__GOAL OF THE EXERCISE__. Beginning with the line that holds "The height and", copy each line to the end of the records exactly, except the pictures.

__TASK MATERIAL__.
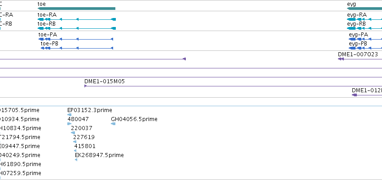Select the eyg gene bar
Viewport: 382px width, 180px height.
[x=364, y=9]
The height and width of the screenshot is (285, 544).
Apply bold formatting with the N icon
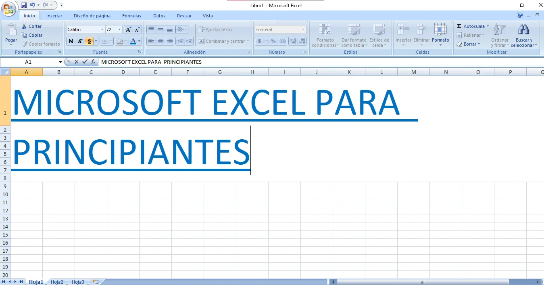pyautogui.click(x=71, y=41)
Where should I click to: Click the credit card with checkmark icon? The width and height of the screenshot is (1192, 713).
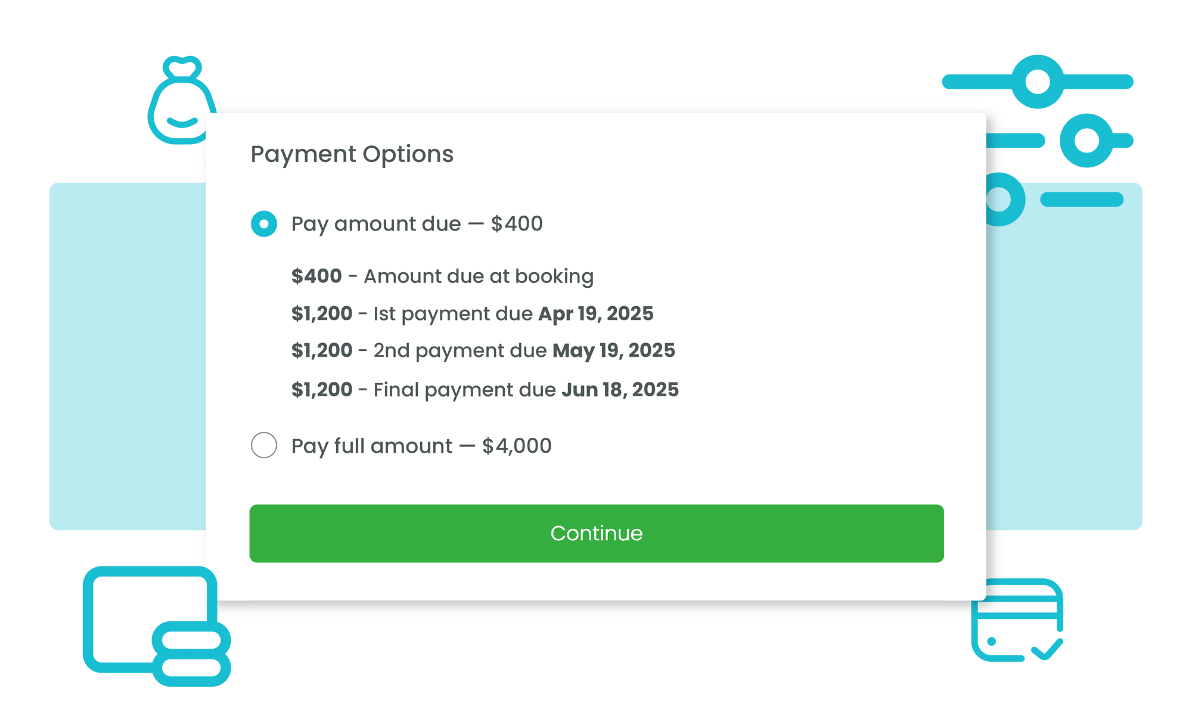click(x=1017, y=619)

__WORKED SOLUTION__.
The height and width of the screenshot is (285, 544).
Apply bold formatting with the N icon
pyautogui.click(x=71, y=41)
Where should I click to: Click the credit card with checkmark icon? The width and height of the screenshot is (1192, 713).
click(x=1017, y=619)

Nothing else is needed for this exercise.